Such is our reaction on surveying The Protestant, a 16-page tabloid "independently published and distributed by dedicated laymen of the Adventist Movement." Translation: A splinter group of Seventh-Day Adventists has scraped together enough cash to mail anti-Catholic vitriol into communities across the country. This publication may already have come into yours.

These Adventists have a hook. They appeal to the reader's patriotism. Their arguments are based on the premise that America and the Constitution of the United States are in some sense divinely inspired. The attacks on the Catholic Church throughout the pages of The Protestant center in one way or another on how the Church is out to make America a Catholic state, abolish religious liberty and freedom of conscience, and establish a Catholic one-world government.

The Jesuits in particular intend to destroy any opposition; they take an oath which states, "I will . . . wage relentless war . . . against all heretics, Protestants, and Liberals. . . . I will hang, waste, boil, flay, strangle, and bury alive these infamous heretics; rip up the stomachs and wombs of their women, and crush their infants' heads against the wall, in order to annihilate forever their execrable race."

This oath is nearly identical to the "Knights of Columbus oath" that was declared a fake in 1913 by a special committee of Congress.
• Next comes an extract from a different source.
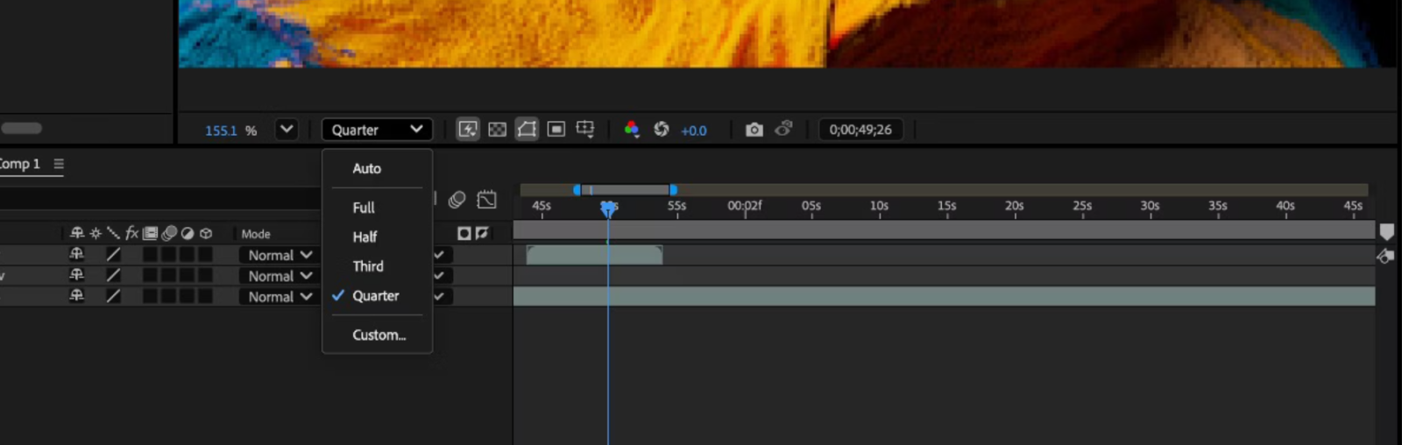The height and width of the screenshot is (445, 1402).
Task: Take a snapshot with the camera icon
Action: pos(754,130)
Despite the governmental condemnation, the spurious Knights oath has been used by anti-Catholics throughout this century. (Maybe they don't read the Congressional Record.) The Protestant has resurrected it, changing only its attribution (now it's taken by the Jesuits) and its focus (from "Protestants and Masons" to "Protestants and Liberals").
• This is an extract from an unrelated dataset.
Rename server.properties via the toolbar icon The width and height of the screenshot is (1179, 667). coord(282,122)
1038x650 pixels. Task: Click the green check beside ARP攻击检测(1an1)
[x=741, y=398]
The writers for The Protestant take some creative liberties in referring to Pope Pius IX's 1864 Syllabus of Errors. This document lists erroneous ideas of the day. For instance, the first proposition states that "No supreme, all wise, and all-provident divine Godhead exists." Pio Nono condemned errors in theology, philosophy, government, and marriage simply by stating them.
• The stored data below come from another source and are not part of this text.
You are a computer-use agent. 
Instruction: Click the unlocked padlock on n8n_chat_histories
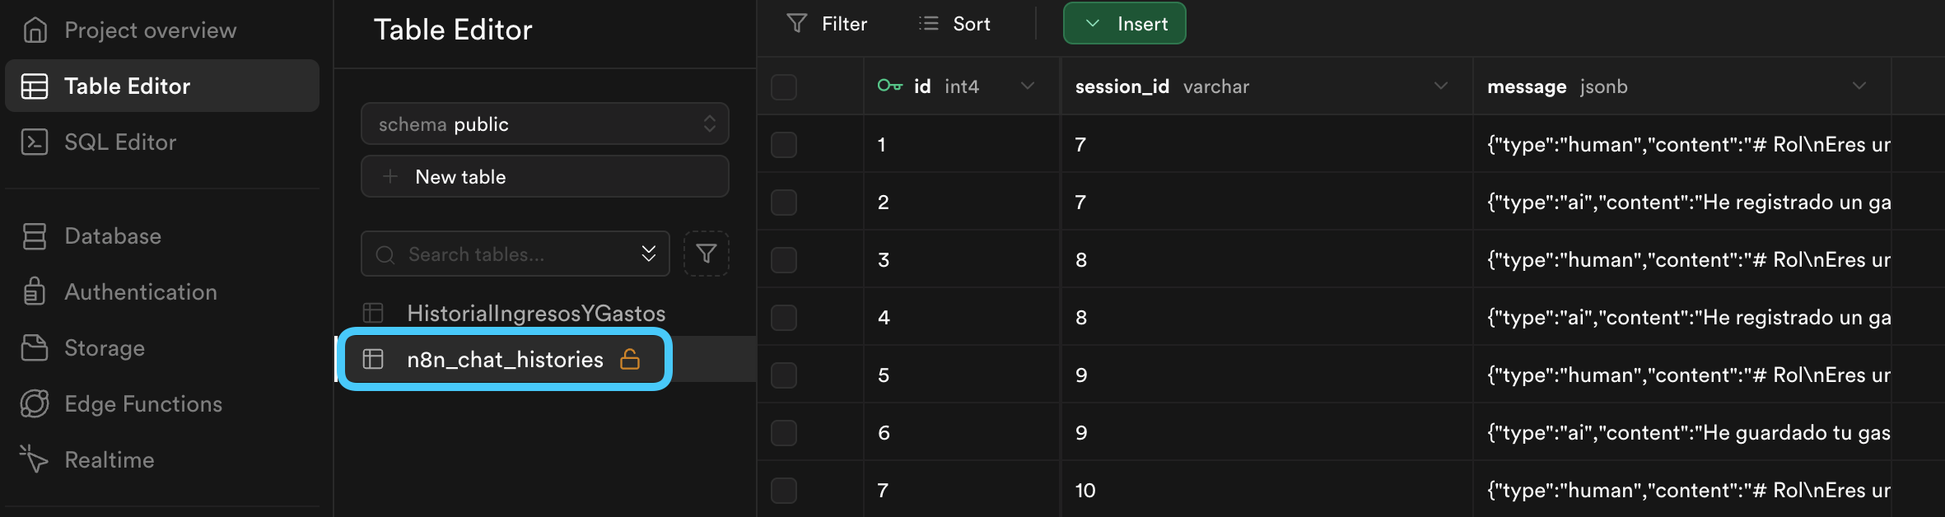point(630,359)
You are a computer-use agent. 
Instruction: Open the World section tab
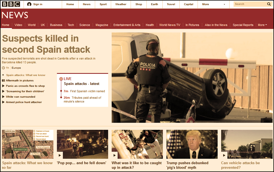pos(32,25)
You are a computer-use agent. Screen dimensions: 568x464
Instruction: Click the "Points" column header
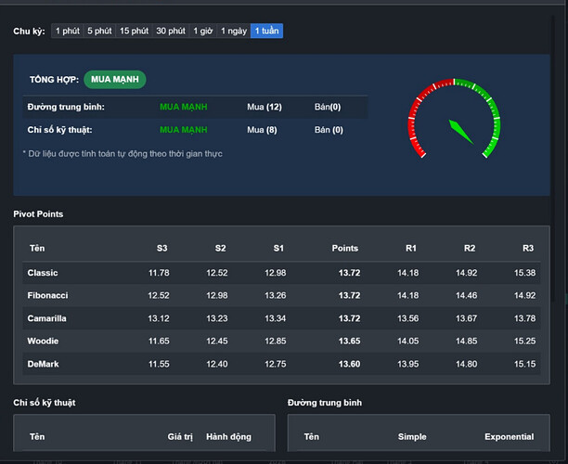coord(344,248)
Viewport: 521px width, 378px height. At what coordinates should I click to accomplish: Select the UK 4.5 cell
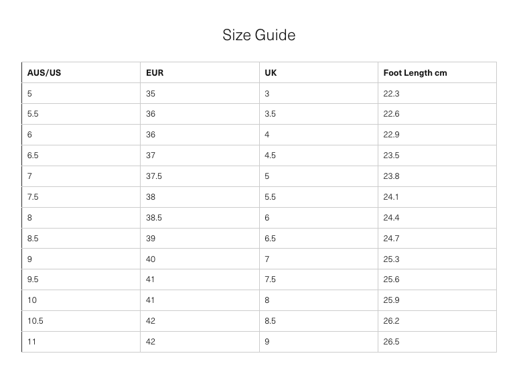[270, 155]
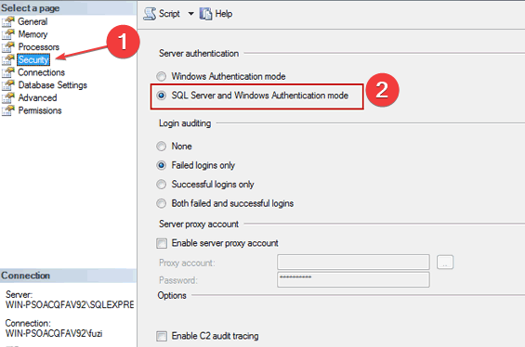Click the General page icon
Viewport: 525px width, 347px height.
(8, 21)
In "quoting" the Syllabus, The Protestant fudges by taking a negative statement, drawing a (false) conclusion from it, adding a word here and there, and then printing the result as though it were a positive statement from the Pope's own hand.

Under the heading "Roman Dogma and Tradition--Freedoms [sic] Foe!", the Syllabus is quoted as saying, "The Church has the right to require that the Catholic religion shall be the religion of the State, to the exclusion of ALL OTHERS"

Aside from the fact that if this really were a quotation from the Syllabus it would undermine The Protestant's intent (since everything mentioned in the Syllabus is recognized as an error), the idea is nowhere found in the Syllabus. The closest thing we could find was error number 21, which reads, "The Church does not have the power of defining dogmatically that the religion of the Catholic Church is the only true religion." Rephrased positively, this means that the Church can teach its members that the Catholic faith is the one true religion (something it does teach--see Vatican II's Dignitatis Humanae 1).

The Protestant takes other liberties with Catholic sources, quoting obscure nineteenth-century Catholic journals out of context and gluing scraps of the Catholic Encyclopedia into sentences contrary to what the writers of that work intended. The Protestant gets one thing right, though. It is the work of Adventists, after all, and no Adventist publication would be complete without mentioning the Church's transferral of corporate worship from Saturday to Sunday.

Here the publication challenges Protestantism and in a rare moment of perspicacity infers a bold truth: "There is only one authority for Sunday sacredness and that is the authority of the Roman Catholic Church. Therefore whoever observes Sunday acknowledges the authority of the papacy and pays it's [sic] homage to the Roman Church." This is underscored in an "open letter" to televangelist Paul Crouch, Jack Chick, who publishes anti-Catholic comic books. Chick invents a fanciful history in which "[o]ur nation was founded by those who had fled from persecution at the hands of the Roman Catholic Institution."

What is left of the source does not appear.